→ **Quelltext**
★ ★ ★
Herr Müller, was ist gefährlicher: Die ökonomische Krise in Griechenland oder die nun akute politische Krise?

Das geht alles Hand in Hand. Was wir derzeit in ganz Europa erleben, ist nichts als Wahnsinn. Die Politik ist nur noch dabei, das Chaos zu verwalten und zu versuchen, die nächsten Tage zu überstehen. Eine Idee, wie es tatsächlich weitergehen kann, hat niemand mehr. 

Woran liegt das?

Wir haben es momentan mit zwei großen Baustellen zu tun. Die erste ist der Euro. Der war von Beginn an ein Fehler, denn man kann keine einheitliche Währung über verschiedene Nationalstaaten stülpen und glauben, dass das gut geht. Im Gegenteil: So etwas lässt Zerreißkräfte entstehen.

Sind wir denn nicht bisher mit dem Euro ganz gut gefahren?

Wenige Exportunternehmen ja, aber der Masse der Bürger wurde mit einer zu schwachen Währung für ihre Leistung bezahlt. Das fehlt uns als Binnennachfrage. Der Euro ist auch für Griechenland die falsche Währung, weil er zu stark ist für eine viel zu schwache wirtschaftliche Kraft. Das freut die Bürger, weil sie eine viel höhere Kaufkraft besitzen als sie eigentlich hätten. Finanziert wird das ganze aber auf Pump. Und wir in Deutschland haben eigentlich eine viel zu schwache Währung, weil sie wiederum an der Schwäche der Griechen hängt. Wir werfen den Chinesen vor, sie würden ihre Währung künstlich schwach halten, aber wir machen letztlich genau dasselbe, um unsere Exportquote so hoch zu halten.

Und die zweite Baustelle?

Die hängt letztlich mit dem eben beschriebenen Problem zusammen: das ist die Schuldenkrise. Und die ist kein europäisches Problem, sondern ein internationales. Jeder OECD-Staat ist viel zu hoch verschuldet, weil es eine systemimmanente Schuldenspirale gibt. Denn unser Geld ist letztlich ein Schuldensystem. Wir häufen immer mehr Geld durch immer mehr Kredite an. Und das Perfide ist: Immer weniger Menschen sammeln immer mehr Geld an, was von der Masse finanziert wird. Und da ist es egal, ob die Schulden beim Staat angehäuft werden, in Privathaushalten oder in Unternehmen – am Ende zahlt die Masse: entweder über Steuern, über Zinsen für Privatkredite oder über hohe Preise.
★ ★ ★
→ **Bereitgestellte Daten**
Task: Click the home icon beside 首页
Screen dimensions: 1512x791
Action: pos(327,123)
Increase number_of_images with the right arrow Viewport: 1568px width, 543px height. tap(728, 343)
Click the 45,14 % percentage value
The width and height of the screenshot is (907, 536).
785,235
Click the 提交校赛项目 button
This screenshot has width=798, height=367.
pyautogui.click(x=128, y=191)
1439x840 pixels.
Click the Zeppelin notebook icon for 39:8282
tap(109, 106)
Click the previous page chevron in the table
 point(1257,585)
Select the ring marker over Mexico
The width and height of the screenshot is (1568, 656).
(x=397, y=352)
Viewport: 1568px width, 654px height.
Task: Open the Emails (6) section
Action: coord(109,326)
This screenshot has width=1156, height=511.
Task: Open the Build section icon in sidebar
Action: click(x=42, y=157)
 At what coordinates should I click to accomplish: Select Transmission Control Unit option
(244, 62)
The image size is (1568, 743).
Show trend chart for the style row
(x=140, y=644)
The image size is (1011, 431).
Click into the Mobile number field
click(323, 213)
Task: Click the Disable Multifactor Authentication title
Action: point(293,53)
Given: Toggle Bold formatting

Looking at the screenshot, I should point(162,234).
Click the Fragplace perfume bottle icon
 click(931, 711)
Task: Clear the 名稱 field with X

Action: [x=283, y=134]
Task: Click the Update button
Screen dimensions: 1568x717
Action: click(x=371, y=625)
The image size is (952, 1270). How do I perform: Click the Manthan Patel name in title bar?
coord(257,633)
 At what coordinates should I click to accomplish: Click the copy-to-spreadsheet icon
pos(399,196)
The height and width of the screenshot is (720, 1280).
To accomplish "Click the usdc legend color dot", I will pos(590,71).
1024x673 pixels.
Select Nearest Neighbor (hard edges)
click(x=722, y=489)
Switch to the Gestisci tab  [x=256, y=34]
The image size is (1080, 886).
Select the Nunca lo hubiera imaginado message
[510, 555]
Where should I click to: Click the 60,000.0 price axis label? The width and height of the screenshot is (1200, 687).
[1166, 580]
★ ★ ★
→ **Gestellte Aufgabe A**
Fasse den Absatz des Interviews, der mit „Wenige Exportunternehmen ja“ beginnt, als knappe Stichpunktliste zusammen und behalte dabei seine wesentlichen Fakten bei.
→ **Gestellte Aufgabe B**
Gib aus dem Interview alles von „Wenige Exportunternehmen ja, aber“ bis hinunter zu „hoch zu halten.“ wortgetreu aus.

→ **Lösung A**
- Vom Euro profitieren nur wenige Exportunternehmen. Die Masse der Bürger wird mit einer für ihre Leistung zu schwachen Währung bezahlt, was als Binnennachfrage fehlt.
- Für Griechenland ist der Euro gemessen an der viel zu schwachen Wirtschaftskraft zu stark. Das verschafft den Bürgern eine höhere Kaufkraft, als sie eigentlich hätten, finanziert wird sie jedoch auf Pump.
- Deutschland hat eine viel zu schwache Währung, weil sie an der Schwäche der Griechen hängt.
- Den Chinesen wird vorgeworfen, ihre Währung künstlich schwach zu halten. Deutschland macht jedoch dasselbe, um seine Exportquote hoch zu halten.

→ **Lösung B**
Wenige Exportunternehmen ja, aber der Masse der Bürger wurde mit einer zu schwachen Währung für ihre Leistung bezahlt. Das fehlt uns als Binnennachfrage. Der Euro ist auch für Griechenland die falsche Währung, weil er zu stark ist für eine viel zu schwache wirtschaftliche Kraft. Das freut die Bürger, weil sie eine viel höhere Kaufkraft besitzen als sie eigentlich hätten. Finanziert wird das ganze aber auf Pump. Und wir in Deutschland haben eigentlich eine viel zu schwache Währung, weil sie wiederum an der Schwäche der Griechen hängt. Wir werfen den Chinesen vor, sie würden ihre Währung künstlich schwach halten, aber wir machen letztlich genau dasselbe, um unsere Exportquote so hoch zu halten.